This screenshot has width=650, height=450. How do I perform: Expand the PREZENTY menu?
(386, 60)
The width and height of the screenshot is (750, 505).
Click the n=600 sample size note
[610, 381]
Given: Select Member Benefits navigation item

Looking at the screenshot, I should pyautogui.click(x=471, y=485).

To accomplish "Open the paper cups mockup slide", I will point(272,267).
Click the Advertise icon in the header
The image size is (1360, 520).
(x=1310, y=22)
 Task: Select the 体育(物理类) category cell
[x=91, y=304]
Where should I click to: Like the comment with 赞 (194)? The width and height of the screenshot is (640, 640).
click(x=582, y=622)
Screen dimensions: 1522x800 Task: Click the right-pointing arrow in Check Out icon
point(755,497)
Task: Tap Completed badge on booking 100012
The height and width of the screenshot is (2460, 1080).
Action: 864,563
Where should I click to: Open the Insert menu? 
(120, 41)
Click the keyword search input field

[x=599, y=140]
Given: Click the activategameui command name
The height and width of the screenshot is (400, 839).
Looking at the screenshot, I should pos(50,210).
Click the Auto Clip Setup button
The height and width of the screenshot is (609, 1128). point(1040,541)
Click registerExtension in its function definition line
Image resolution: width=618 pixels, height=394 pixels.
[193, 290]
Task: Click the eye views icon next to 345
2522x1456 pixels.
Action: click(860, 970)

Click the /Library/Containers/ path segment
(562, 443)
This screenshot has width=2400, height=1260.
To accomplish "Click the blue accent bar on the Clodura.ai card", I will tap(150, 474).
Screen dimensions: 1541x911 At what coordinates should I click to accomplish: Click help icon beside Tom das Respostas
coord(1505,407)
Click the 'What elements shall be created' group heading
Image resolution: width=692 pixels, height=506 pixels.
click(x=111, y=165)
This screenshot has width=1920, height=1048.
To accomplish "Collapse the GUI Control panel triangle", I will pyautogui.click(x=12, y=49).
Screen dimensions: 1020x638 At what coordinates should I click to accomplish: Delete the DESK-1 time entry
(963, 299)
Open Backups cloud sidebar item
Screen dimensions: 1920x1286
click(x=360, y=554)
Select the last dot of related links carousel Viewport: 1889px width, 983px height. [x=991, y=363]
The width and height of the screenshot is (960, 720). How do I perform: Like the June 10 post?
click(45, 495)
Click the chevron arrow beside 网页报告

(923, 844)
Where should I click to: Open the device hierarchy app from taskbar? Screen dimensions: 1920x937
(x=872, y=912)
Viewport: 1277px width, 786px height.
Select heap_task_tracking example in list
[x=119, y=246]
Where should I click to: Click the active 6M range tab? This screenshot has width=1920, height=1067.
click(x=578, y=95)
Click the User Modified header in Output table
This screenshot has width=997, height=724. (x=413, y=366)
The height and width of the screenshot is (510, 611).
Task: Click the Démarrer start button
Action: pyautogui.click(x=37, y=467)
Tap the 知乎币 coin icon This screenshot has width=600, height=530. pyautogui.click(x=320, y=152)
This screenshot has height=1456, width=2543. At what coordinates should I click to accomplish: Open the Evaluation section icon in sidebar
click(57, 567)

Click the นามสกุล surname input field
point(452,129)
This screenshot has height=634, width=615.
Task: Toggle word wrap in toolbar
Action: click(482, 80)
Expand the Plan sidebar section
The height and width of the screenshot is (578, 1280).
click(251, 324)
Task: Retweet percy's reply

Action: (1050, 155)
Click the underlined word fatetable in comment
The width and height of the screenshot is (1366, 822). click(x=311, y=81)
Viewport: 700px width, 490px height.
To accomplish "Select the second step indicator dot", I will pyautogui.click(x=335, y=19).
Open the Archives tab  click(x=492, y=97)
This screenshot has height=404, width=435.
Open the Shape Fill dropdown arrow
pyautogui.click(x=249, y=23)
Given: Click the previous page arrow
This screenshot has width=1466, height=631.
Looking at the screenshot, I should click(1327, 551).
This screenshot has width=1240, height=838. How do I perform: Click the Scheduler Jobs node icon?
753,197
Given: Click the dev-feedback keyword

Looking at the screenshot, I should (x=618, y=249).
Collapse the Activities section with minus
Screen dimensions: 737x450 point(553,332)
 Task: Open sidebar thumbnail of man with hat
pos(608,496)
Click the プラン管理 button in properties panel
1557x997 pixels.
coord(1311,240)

++++++++++++++++++++

» **What is required**
Write out the entire listing above word for word, keeping every line and its order unchanged.

» **Expected output**
This screenshot has width=650, height=450. How do I perform: Expand the PREZENTY menu?
(386, 60)
The width and height of the screenshot is (750, 505).
Click the n=600 sample size note
[610, 381]
Given: Select Member Benefits navigation item

Looking at the screenshot, I should pyautogui.click(x=471, y=485).

To accomplish "Open the paper cups mockup slide", I will point(272,267).
Click the Advertise icon in the header
The image size is (1360, 520).
(x=1310, y=22)
 Task: Select the 体育(物理类) category cell
[x=91, y=304]
Where should I click to: Like the comment with 赞 (194)? The width and height of the screenshot is (640, 640).
click(x=582, y=622)
Screen dimensions: 1522x800 Task: Click the right-pointing arrow in Check Out icon
point(755,497)
Task: Tap Completed badge on booking 100012
The height and width of the screenshot is (2460, 1080).
Action: 864,563
Where should I click to: Open the Insert menu? 
(120, 41)
Click the keyword search input field

[x=599, y=140]
Given: Click the activategameui command name
The height and width of the screenshot is (400, 839).
Looking at the screenshot, I should pos(50,210).
Click the Auto Clip Setup button
The height and width of the screenshot is (609, 1128). point(1040,541)
Click registerExtension in its function definition line
Image resolution: width=618 pixels, height=394 pixels.
[193, 290]
Task: Click the eye views icon next to 345
2522x1456 pixels.
Action: click(860, 970)

Click the /Library/Containers/ path segment
(562, 443)
This screenshot has width=2400, height=1260.
To accomplish "Click the blue accent bar on the Clodura.ai card", I will tap(150, 474).
Screen dimensions: 1541x911 At what coordinates should I click to accomplish: Click help icon beside Tom das Respostas
coord(1505,407)
Click the 'What elements shall be created' group heading
Image resolution: width=692 pixels, height=506 pixels.
click(x=111, y=165)
This screenshot has width=1920, height=1048.
To accomplish "Collapse the GUI Control panel triangle", I will pyautogui.click(x=12, y=49).
Screen dimensions: 1020x638 At what coordinates should I click to accomplish: Delete the DESK-1 time entry
(963, 299)
Open Backups cloud sidebar item
Screen dimensions: 1920x1286
click(x=360, y=554)
Select the last dot of related links carousel Viewport: 1889px width, 983px height. [x=991, y=363]
The width and height of the screenshot is (960, 720). How do I perform: Like the June 10 post?
click(45, 495)
Click the chevron arrow beside 网页报告

(923, 844)
Where should I click to: Open the device hierarchy app from taskbar? Screen dimensions: 1920x937
(x=872, y=912)
Viewport: 1277px width, 786px height.
Select heap_task_tracking example in list
[x=119, y=246]
Where should I click to: Click the active 6M range tab? This screenshot has width=1920, height=1067.
click(x=578, y=95)
Click the User Modified header in Output table
This screenshot has width=997, height=724. (x=413, y=366)
The height and width of the screenshot is (510, 611).
Task: Click the Démarrer start button
Action: pyautogui.click(x=37, y=467)
Tap the 知乎币 coin icon This screenshot has width=600, height=530. pyautogui.click(x=320, y=152)
This screenshot has height=1456, width=2543. At what coordinates should I click to accomplish: Open the Evaluation section icon in sidebar
click(57, 567)

Click the นามสกุล surname input field
point(452,129)
This screenshot has height=634, width=615.
Task: Toggle word wrap in toolbar
Action: click(482, 80)
Expand the Plan sidebar section
The height and width of the screenshot is (578, 1280).
click(251, 324)
Task: Retweet percy's reply

Action: (1050, 155)
Click the underlined word fatetable in comment
The width and height of the screenshot is (1366, 822). click(x=311, y=81)
Viewport: 700px width, 490px height.
To accomplish "Select the second step indicator dot", I will pyautogui.click(x=335, y=19).
Open the Archives tab  click(x=492, y=97)
This screenshot has height=404, width=435.
Open the Shape Fill dropdown arrow
pyautogui.click(x=249, y=23)
Given: Click the previous page arrow
This screenshot has width=1466, height=631.
Looking at the screenshot, I should click(1327, 551).
This screenshot has width=1240, height=838. How do I perform: Click the Scheduler Jobs node icon?
753,197
Given: Click the dev-feedback keyword

Looking at the screenshot, I should (x=618, y=249).
Collapse the Activities section with minus
Screen dimensions: 737x450 point(553,332)
 Task: Open sidebar thumbnail of man with hat
pos(608,496)
Click the プラン管理 button in properties panel
1557x997 pixels.
coord(1311,240)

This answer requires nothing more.